Flap’s Links and Comments for March 2nd from 15:05 to 15:09

These are my links for March 2nd from 15:05 to 15:09:

  • Money Train – Story of California High Speed Rail – "Within 25 years, our goal is to give 80 percent of Americans access to high-speed rail," President Obama declared in his State of the Union address, making it the most ambitious element of his vision for "winning the future."

    Invoking national pride, Obama mused that "America is the nation that built the transcontinental railroad, brought electricity to rural communities, constructed the interstate highway system." Sadly, he lamented, the U.S. now lags behind Europe, Russia, and China in modern transportation infrastructure.

    If the nation met his goal for high-speed rail adoption, he said, "This could allow you to go places in half the time it takes to travel by car. For some trips, it will be faster than flying — without the pat-down. As we speak, routes in California and the Midwest are already under way."

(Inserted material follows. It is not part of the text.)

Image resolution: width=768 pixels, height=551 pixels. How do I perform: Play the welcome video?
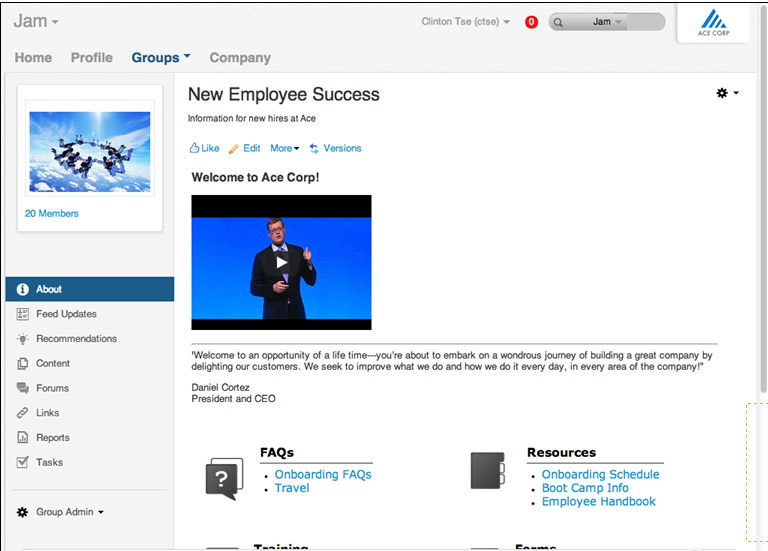(x=281, y=263)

    To most Americans, the passing reference to California was likely an afterthought, lost amid all the dreamy rhetoric of rebuilding the nation. But upon closer inspection, the state's proposed high-speed rail system serves as a perfect example of the gap between the promise of transformational liberalism and the reality of big government. Taxpayers everywhere should pay attention, because the project has already been granted $3.2 billion in federal funds, mostly through Obama's economic stimulus package — and its backers hope to gobble up billions more over the next decade.

    The $43 billion transportation project to link Los Angeles to San Francisco with a bullet train by 2020 would be considered grandiose during the plushest of times, yet it's being pursued during an era when governments at all levels are mired in deep fiscal crises. The plan has been subject to a series of scathing reports by independent analysts, raising concerns about everything from its cost estimates to its business model. The University of California at Berkeley has questioned its lofty ridership projections. And even the Washington Post has editorialized against it.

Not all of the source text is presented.